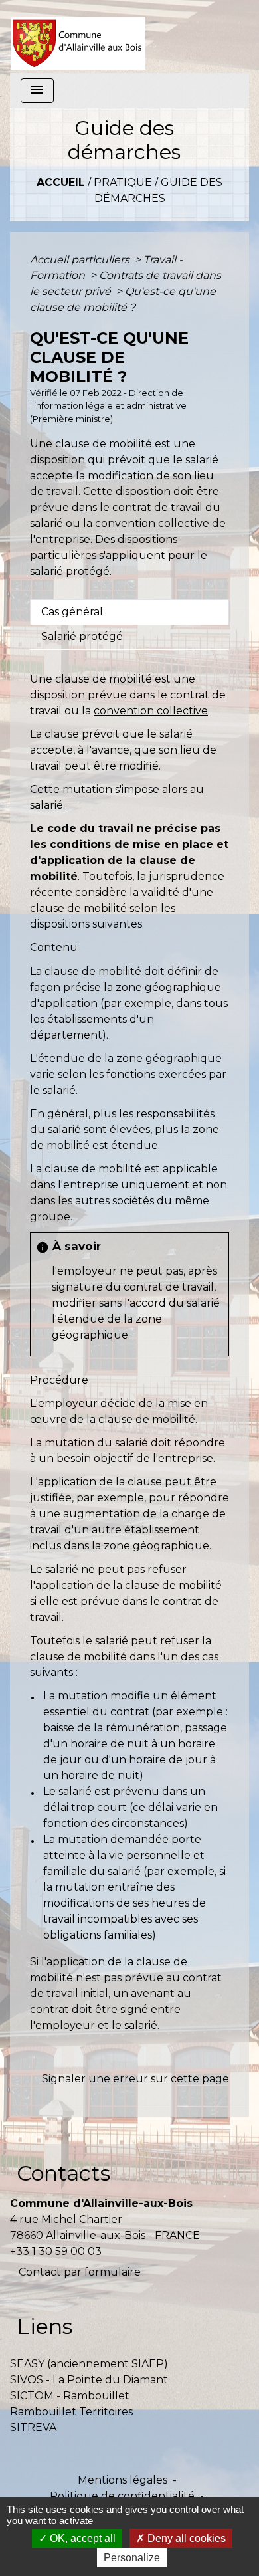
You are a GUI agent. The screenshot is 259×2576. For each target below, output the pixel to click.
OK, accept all (81, 2538)
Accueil (61, 182)
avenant (153, 1993)
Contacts (63, 2173)
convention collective (152, 523)
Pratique (123, 182)
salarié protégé (70, 571)
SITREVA (33, 2427)
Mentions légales (122, 2480)
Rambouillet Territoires (71, 2411)
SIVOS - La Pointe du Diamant (89, 2379)
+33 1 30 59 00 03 (56, 2251)
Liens (44, 2326)
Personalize (132, 2557)
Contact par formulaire (80, 2272)
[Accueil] (78, 36)
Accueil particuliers (81, 259)
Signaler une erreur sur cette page (135, 2078)
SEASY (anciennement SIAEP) (89, 2363)
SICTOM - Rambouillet (70, 2395)
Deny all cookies (185, 2538)
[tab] (129, 612)
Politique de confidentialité (122, 2496)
§ §
> **Exercise aim**: Go over the data and return every line that includes the word "Accueil".

> **Expected answer**:
Accueil (61, 182)
[Accueil] (78, 36)
Accueil particuliers (81, 259)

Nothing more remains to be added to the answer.